I feel pretty sure that I never will change my mind, however, because I am absolutely disgusted now by the evil I can clearly see and understand. I can see this atrocious evil with spiritual eyes- I even sometimes receive dreams or images in my mind’s eye from God that show me the wickedness that has been developing in culture and law in society for centuries, and now I know where its roots are, where it comes from. So I don’t think I could possibly go back to my old ways of thinking without feeling as though I was eating vomit.

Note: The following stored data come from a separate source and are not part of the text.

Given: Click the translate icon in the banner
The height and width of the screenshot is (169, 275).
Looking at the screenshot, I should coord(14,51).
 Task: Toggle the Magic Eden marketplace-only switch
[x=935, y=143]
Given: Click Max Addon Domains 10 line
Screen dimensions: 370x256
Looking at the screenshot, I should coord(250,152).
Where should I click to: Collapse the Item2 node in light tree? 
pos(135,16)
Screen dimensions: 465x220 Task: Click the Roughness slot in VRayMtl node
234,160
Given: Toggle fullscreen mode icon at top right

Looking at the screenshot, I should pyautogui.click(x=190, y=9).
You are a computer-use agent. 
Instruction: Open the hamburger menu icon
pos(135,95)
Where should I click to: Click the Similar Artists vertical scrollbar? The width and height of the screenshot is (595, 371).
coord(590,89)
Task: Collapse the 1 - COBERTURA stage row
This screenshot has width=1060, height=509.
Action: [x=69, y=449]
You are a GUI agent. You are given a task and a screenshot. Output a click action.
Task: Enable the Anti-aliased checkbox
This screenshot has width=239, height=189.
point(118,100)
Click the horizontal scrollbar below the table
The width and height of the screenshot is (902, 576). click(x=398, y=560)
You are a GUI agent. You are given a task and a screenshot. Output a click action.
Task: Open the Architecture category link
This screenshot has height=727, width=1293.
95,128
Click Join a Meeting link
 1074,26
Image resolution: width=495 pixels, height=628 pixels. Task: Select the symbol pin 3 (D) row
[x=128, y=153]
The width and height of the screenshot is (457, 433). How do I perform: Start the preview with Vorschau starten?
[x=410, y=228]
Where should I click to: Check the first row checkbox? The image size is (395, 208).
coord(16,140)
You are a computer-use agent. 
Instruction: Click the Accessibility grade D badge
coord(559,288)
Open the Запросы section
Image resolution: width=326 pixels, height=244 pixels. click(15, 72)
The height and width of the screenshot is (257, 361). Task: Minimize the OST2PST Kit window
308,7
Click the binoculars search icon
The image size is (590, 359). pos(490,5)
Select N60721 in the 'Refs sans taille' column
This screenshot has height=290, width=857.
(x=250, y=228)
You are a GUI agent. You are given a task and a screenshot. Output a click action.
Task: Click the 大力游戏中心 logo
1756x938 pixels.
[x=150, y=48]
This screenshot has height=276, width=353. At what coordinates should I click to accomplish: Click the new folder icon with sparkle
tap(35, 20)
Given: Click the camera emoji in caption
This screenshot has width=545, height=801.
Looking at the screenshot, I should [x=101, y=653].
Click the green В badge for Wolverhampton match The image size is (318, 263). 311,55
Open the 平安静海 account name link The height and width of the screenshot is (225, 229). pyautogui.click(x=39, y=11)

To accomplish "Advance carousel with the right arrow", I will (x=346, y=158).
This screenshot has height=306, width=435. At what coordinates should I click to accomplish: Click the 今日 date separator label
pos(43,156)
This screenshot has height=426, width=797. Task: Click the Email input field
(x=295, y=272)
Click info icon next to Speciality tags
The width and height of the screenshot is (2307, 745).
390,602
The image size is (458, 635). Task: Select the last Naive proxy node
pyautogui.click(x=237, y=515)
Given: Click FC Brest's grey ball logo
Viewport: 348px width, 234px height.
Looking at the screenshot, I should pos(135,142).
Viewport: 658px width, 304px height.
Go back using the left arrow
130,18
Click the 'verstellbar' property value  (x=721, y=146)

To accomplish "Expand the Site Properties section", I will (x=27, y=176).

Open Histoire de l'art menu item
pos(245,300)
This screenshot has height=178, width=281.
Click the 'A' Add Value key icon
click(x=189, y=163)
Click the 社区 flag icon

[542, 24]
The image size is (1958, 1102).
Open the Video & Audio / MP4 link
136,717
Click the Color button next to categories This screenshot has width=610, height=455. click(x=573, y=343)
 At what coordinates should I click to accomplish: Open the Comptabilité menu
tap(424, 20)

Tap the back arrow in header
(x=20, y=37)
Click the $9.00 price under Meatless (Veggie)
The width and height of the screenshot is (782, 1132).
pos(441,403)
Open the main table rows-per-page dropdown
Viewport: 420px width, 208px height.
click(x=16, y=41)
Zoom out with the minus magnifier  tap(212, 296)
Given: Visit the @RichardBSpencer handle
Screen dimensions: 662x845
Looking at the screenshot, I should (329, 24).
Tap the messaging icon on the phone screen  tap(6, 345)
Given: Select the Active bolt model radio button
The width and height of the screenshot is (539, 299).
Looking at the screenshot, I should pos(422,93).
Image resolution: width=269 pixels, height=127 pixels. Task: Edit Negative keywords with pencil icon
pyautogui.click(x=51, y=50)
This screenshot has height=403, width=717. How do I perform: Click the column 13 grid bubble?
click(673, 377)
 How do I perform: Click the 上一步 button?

God speaks to me very often and comforts and strengthens me. That is an ENORMOUS help. But in spite of that, I’ve never felt so alone. The great gift of insight God has given me in the last year is acting nearly as much as a curse as it is a blessing. I love possessing this knowledge that unveils God’s actions in the fantastic sweep of Christian history to me, yet the pain that comes with the knowledge from my surroundings is acute. This new grace and insight, this new closeness of God in my life, has become like an infection or disease. This is because I know that if my friends were aware of what I think (I’ve told them I’m moving toward Catholicism, but most of them know no more than that), I would not be treated with confidence any longer, but rather as a . . . I don’t know exactly what, but the relationships certainly would change for the worse, as have my relationships with my family members. The gift of God is both wonderful and horrible at the same time.
As God cuts away my human supports and worldly connections, I rely more and more heavily upon him and so come closer and closer to him. I hear from him almost every day now. In the past, it was once every couple weeks, or sometimes once a month. But now, God is constantly present and active with me.
**Anyway, I could use prayer. And I also very much want prayer for my family members, that God will give them peace about the direction I am going. That is high on my prayer list. I could use prayer for increased confidence about the direction in which I am going. And self-control, strength, faith and love. I need any or all of these.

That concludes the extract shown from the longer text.